Persino sua madre non crede a quest’ultima versione, definendola solo un altro capitolo di una saga incredibile.

Ryan Borgwardt viveva una bugia. L’11 agosto 2024 il quarantaquattrenne padre di tre figli ha salutato la moglie Emily con un bacio nella loro casa di Watertown, nel Wisconsin. Ha caricato il suo kayak sul camion e le ha detto che sarebbe andato a pescare a Green Lake. Sarebbe stata l’ultima volta che avrebbe visto suo marito. Con i suoi duecentotrentasette piedi di profondità, Green Lake era il lago più profondo del Wisconsin. Perfetto per pescare, perfetto per pensare, perfetto per scomparire.

Ryan ha varato il suo kayak dalla rampa delle barche alle ventidue e trenta. L’acqua era calma. Gli altri diportisti erano tornati a casa per la notte. Era solo sul vasto lago. Ma poi, alle ventidue e quarantacinque, ha inviato a Emily un messaggio: “Sto remando verso la riva”. Quel messaggio avrebbe perseguitato gli investigatori per mesi. Emily si è svegliata con il letto vuoto. Ha chiamato il suo telefono, andato direttamente alla segreteria telefonica. Al mattino è subentrato il panico. Emily ha chiamato il 911. I vicesceriffi sono corsi a Green Lake. Hanno trovato il camion di Ryan parcheggiato nel parcheggio, ma lui non era all’interno. Ma poi hanno notato qualcosa di agghiacciante nell’acqua. Il suo kayak galleggiava capovolto nella parte profonda del lago. Sulla costa hanno trovato il suo giubbotto di salvataggio, la sua cassetta degli attrezzi, il suo portafoglio e le chiavi. Tutto ciò di cui Ryan avrebbe avuto bisogno per sopravvivere. Tutto tranne Ryan stesso.

Nel giro di poche ore Green Lake è diventato la scena di un caos organizzato. Le squadre di sub si sono tuffate nell’acqua scura. Le barche con il sonar si muovevano avanti e indietro sulla superficie del lago e i droni ronzavano sopra la testa con termocamere per il rilevamento del calore. La comunità si è stretta attorno a Emily e ai suoi tre figli adolescenti, e i volontari sono arrivati in massa. Un gruppo senza scopo di lucro chiamato Bruce’s Legacy ha preso in carico la ricerca in acqua. Keith Cormican, il fondatore del gruppo, ha trascorso ventotto giorni di fila sul lago. Ogni mattina varava la sua barca. Ogni sera tornava senza nulla. Nessun corpo, nessun indizio, nessuna risposta. Ma poi, settimane dopo l’inizio delle ricerche, è successo qualcosa di strano. Più cercavano a fondo, più gli investigatori si convincevano che Ryan non fosse affatto nel lago.

Il lavoro investigativo inizia spesso con piccoli dettagli che non quadrano. Nel caso di Ryan quel dettaglio proveniva da una fonte inaspettata: il confine canadese. I registri mostravano che qualcuno aveva scansionato il passaporto di Ryan il 13 agosto, appena un giorno dopo la sua scomparsa, al confine canadese. Ma poi gli investigatori hanno scavato più a fondo nella vita di Ryan e ciò che hanno trovato li ha scioccati. L’hard disk del suo computer era stato ripulito la notte in cui era svanito. La cronologia del suo browser era completamente cancellata. Qualcuno era stato molto attento a coprire le proprie tracce. Quel qualcuno era lo stesso Ryan.

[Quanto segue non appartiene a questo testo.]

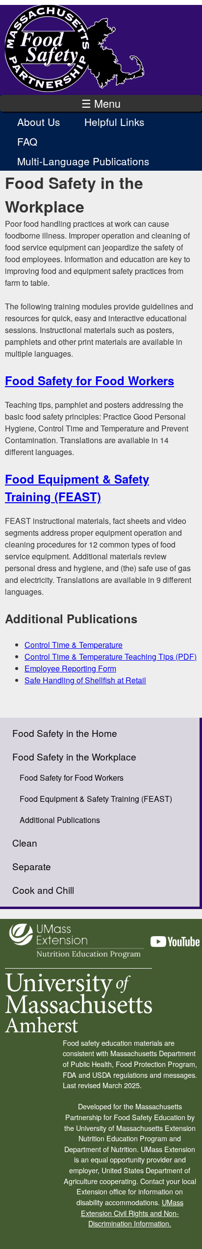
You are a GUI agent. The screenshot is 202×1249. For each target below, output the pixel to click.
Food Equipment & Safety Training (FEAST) (96, 798)
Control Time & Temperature (74, 644)
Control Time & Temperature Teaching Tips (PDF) (111, 656)
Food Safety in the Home (64, 732)
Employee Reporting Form (70, 668)
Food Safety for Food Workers (89, 380)
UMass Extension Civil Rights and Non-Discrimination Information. (132, 1212)
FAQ (27, 141)
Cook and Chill (43, 889)
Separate (31, 866)
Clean (24, 842)
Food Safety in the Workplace (74, 756)
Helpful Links (114, 121)
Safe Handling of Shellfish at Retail (85, 680)
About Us (38, 121)
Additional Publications (60, 819)
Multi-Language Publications (83, 160)
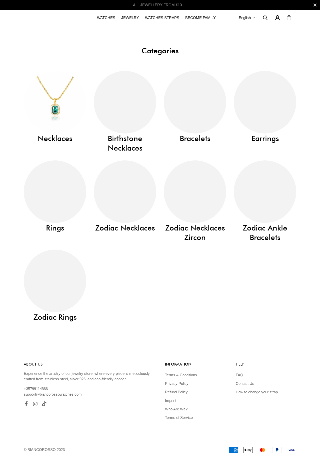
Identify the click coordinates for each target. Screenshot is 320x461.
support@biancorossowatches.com (53, 394)
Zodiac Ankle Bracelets (265, 232)
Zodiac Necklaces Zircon (195, 232)
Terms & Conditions (181, 375)
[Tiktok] (44, 403)
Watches (106, 18)
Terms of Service (179, 417)
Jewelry (130, 18)
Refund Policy (176, 392)
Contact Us (245, 383)
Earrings (265, 138)
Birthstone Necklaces (125, 143)
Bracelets (195, 138)
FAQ (239, 375)
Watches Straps (162, 18)
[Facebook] (26, 403)
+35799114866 (36, 389)
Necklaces (55, 138)
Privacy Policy (176, 383)
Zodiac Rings (55, 316)
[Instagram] (35, 403)
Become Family (200, 18)
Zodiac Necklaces (125, 227)
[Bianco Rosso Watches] (49, 17)
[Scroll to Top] (310, 433)
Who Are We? (176, 409)
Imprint (170, 400)
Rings (55, 227)
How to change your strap (257, 392)
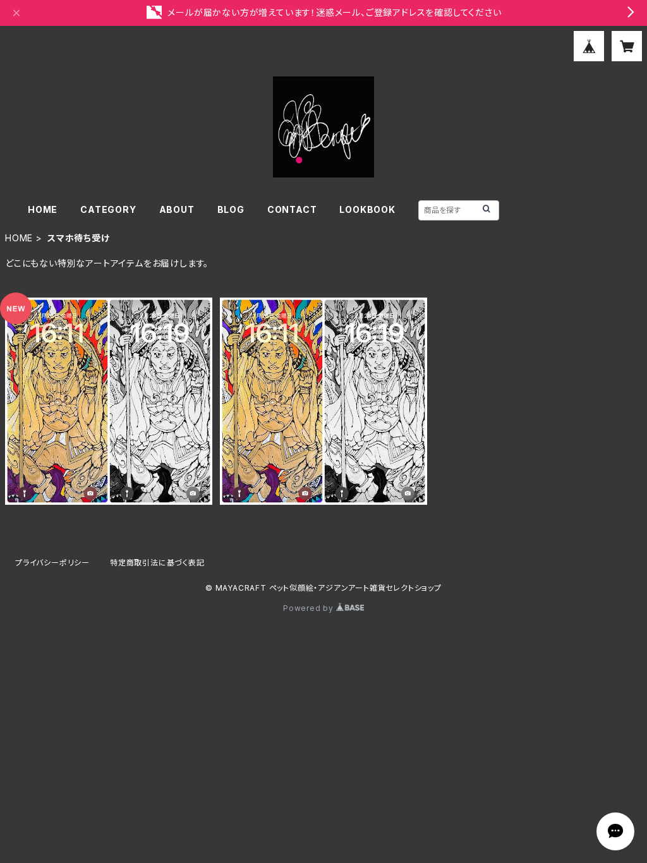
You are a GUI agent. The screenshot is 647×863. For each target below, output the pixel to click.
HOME (42, 209)
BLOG (231, 209)
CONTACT (292, 209)
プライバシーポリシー (52, 562)
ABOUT (177, 209)
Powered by (309, 608)
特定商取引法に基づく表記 (157, 562)
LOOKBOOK (367, 209)
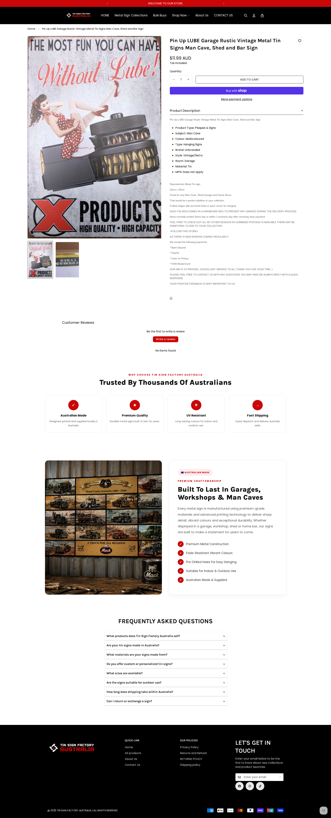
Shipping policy (190, 765)
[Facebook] (239, 786)
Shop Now (179, 15)
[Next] (224, 3)
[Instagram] (250, 786)
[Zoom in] (154, 43)
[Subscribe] (280, 777)
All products (133, 753)
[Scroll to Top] (165, 799)
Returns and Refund (193, 753)
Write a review (165, 339)
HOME (105, 15)
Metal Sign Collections (131, 15)
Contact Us (132, 765)
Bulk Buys (160, 15)
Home (31, 29)
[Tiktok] (260, 786)
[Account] (254, 15)
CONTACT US (223, 15)
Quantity (176, 71)
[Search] (245, 15)
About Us (201, 15)
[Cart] (262, 15)
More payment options (236, 99)
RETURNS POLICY (191, 759)
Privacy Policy (189, 747)
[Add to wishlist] (299, 41)
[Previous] (107, 3)
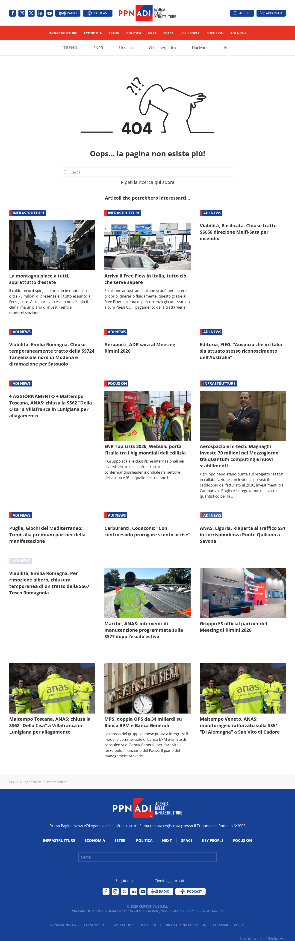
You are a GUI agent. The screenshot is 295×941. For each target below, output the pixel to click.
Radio (71, 13)
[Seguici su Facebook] (12, 13)
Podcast (101, 13)
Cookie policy (149, 925)
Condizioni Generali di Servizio (77, 925)
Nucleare (200, 47)
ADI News (238, 33)
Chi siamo (221, 925)
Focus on (214, 33)
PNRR (98, 47)
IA (225, 47)
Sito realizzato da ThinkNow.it (263, 938)
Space (168, 33)
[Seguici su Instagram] (21, 13)
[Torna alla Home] (147, 13)
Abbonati (274, 13)
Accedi (245, 13)
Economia (93, 33)
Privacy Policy (121, 925)
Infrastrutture (63, 33)
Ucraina (126, 47)
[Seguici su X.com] (31, 13)
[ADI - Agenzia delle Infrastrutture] (147, 807)
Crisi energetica (162, 47)
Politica (133, 33)
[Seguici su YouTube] (49, 13)
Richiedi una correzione (187, 925)
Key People (190, 33)
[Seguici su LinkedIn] (40, 13)
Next (152, 33)
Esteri (114, 33)
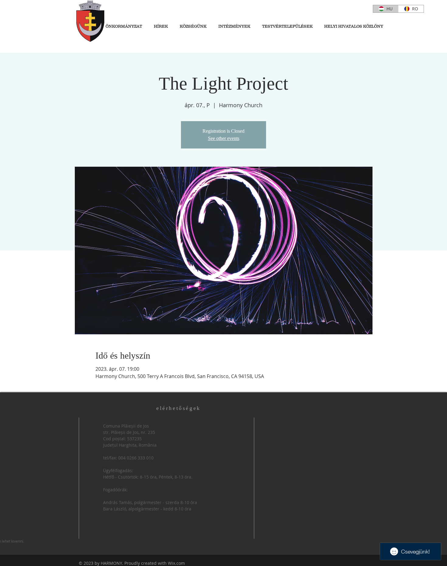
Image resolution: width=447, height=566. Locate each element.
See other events (223, 138)
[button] (191, 26)
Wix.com (176, 563)
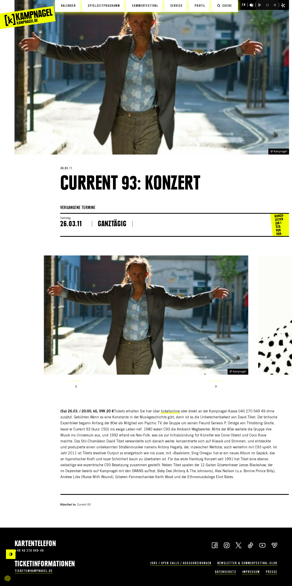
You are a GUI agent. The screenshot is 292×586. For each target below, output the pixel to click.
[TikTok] (250, 545)
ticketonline (170, 411)
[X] (239, 545)
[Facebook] (215, 545)
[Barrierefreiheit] (252, 5)
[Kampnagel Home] (28, 14)
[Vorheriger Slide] (76, 387)
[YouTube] (262, 545)
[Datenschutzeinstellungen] (7, 578)
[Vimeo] (274, 545)
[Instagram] (227, 545)
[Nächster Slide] (216, 387)
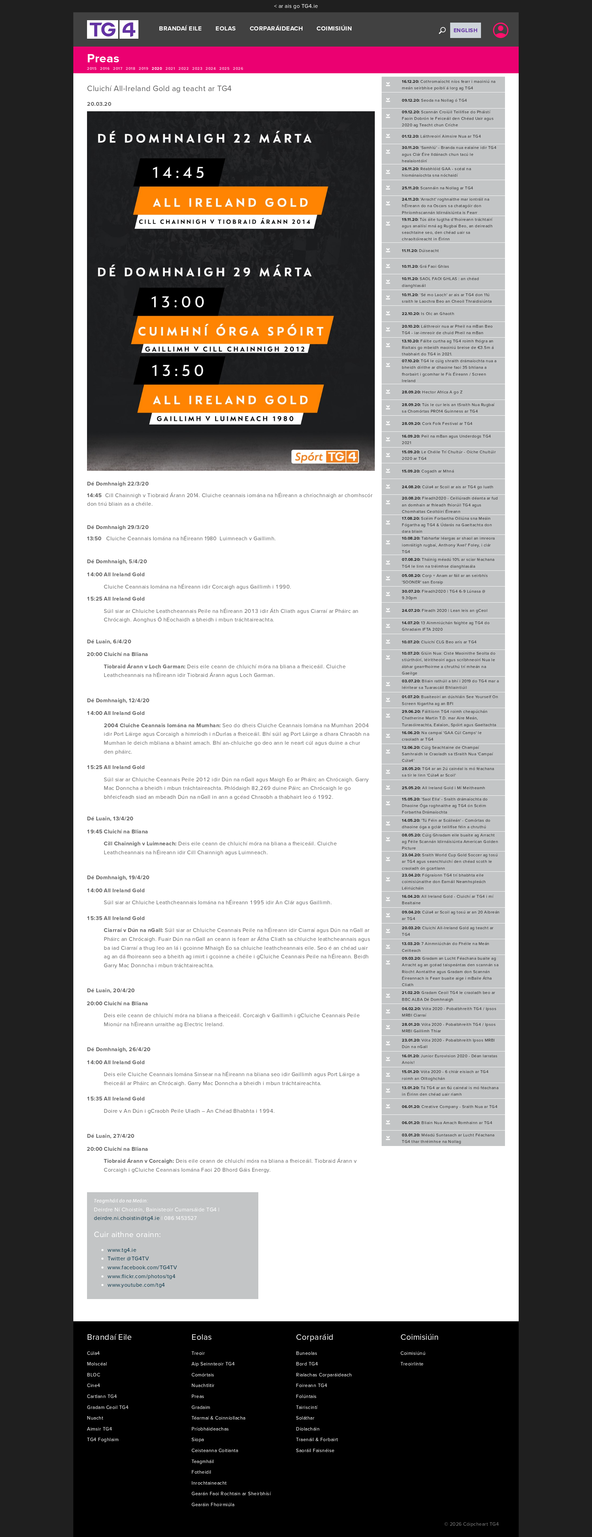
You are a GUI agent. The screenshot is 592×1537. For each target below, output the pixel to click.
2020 (157, 68)
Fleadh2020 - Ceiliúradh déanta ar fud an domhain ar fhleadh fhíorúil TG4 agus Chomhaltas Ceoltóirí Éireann (450, 504)
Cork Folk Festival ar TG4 (437, 423)
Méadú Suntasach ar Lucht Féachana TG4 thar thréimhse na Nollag (448, 1138)
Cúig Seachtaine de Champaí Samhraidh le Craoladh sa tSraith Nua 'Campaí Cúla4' (447, 753)
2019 (143, 68)
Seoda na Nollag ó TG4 (434, 100)
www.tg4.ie (122, 1249)
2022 (183, 68)
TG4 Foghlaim (103, 1439)
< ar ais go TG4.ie (296, 6)
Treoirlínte (412, 1363)
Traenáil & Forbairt (317, 1439)
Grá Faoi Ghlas (425, 266)
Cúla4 (93, 1353)
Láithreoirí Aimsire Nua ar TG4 (441, 136)
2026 (238, 68)
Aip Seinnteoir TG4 (213, 1363)
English (466, 30)
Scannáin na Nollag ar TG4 (437, 188)
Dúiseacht (420, 250)
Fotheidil (201, 1472)
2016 (105, 68)
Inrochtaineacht (209, 1482)
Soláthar (305, 1417)
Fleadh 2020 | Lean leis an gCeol (445, 610)
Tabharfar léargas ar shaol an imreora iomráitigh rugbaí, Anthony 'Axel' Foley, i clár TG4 (448, 544)
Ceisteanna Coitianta (215, 1450)
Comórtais (203, 1374)
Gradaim (201, 1407)
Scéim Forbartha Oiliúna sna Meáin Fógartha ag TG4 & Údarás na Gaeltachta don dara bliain (447, 524)
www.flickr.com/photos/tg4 (141, 1276)
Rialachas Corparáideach (324, 1374)
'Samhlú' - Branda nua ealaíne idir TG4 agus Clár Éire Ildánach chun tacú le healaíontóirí (449, 153)
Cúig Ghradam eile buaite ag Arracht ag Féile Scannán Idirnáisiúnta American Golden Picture (450, 841)
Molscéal (97, 1363)
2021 (170, 68)
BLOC (93, 1374)
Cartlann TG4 (102, 1396)
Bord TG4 (307, 1363)
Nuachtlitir (203, 1385)
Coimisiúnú (413, 1353)
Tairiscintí (307, 1407)
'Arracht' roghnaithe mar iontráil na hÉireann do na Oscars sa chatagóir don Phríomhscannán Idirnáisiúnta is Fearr (445, 205)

I registri bancari hanno rivelato la verità pezzo dopo pezzo. Ryan aveva spostato denaro su conti esteri per mesi. Ha acquistato carte regalo aeree usando nomi falsi. Ha ottenuto un secondo passaporto senza dirlo alla sua famiglia. Ma poi gli investigatori hanno trovato qualcosa che ha cambiato completamente il caso. Nel gennaio 2024 Ryan aveva stipulato una polizza assicurativa sulla vita da trecentocinquanta mila dollari. Erano più soldi di quanti ne avesse mai fatti la sua piccola attività di falegnameria. I registri online mostravano che aveva parlato con una donna in Uzbekistan, lunghe conversazioni, messaggi privati e piani. Lo sceriffo Mark Podoll ha studiato le prove ed è giunto alla conclusione che tutti stavano aspettando di sentire. Avrebbe detto in un’intervista:

«A causa di queste scoperte e delle nuove prove eravamo sicuri che Ryan non fosse nel nostro lago. L’annegamento era stato inscenato. Il padre devoto aveva simulato la propria morte.»

L’8 novembre 2024 lo sceriffo Podoll ha indetto una conferenza stampa. Erano passati cinquantaquattro giorni da quando Ryan era scomparso. La comunità si aspettava notizie sul ritrovamento del suo corpo, ma poi Podoll ha dato una notizia che ha lasciato tutti senza parole.

«Ryan Borgwardt è vivo.»

La stanza è esplosa. I giornalisti gridavano domande, ma poi Podoll ha chiesto il silenzio. Aveva altro da dire.

«Ryan, se stai guardando questo, ti prego di contattarci o di contattare la tua famiglia. Capiamo che le cose possono accadere, ma c’è una famiglia che vuole riavere il suo papà.»

Tre giorni dopo gli investigatori hanno stabilito un contatto tramite un intermediario di lingua russa. Ryan ha inviato loro un video da qualche parte nell’Europa dell’Est. Il filmato durava solo ventiquattro secondi. Ryan appariva calmo, seduto in quello che sembrava un piccolo appartamento.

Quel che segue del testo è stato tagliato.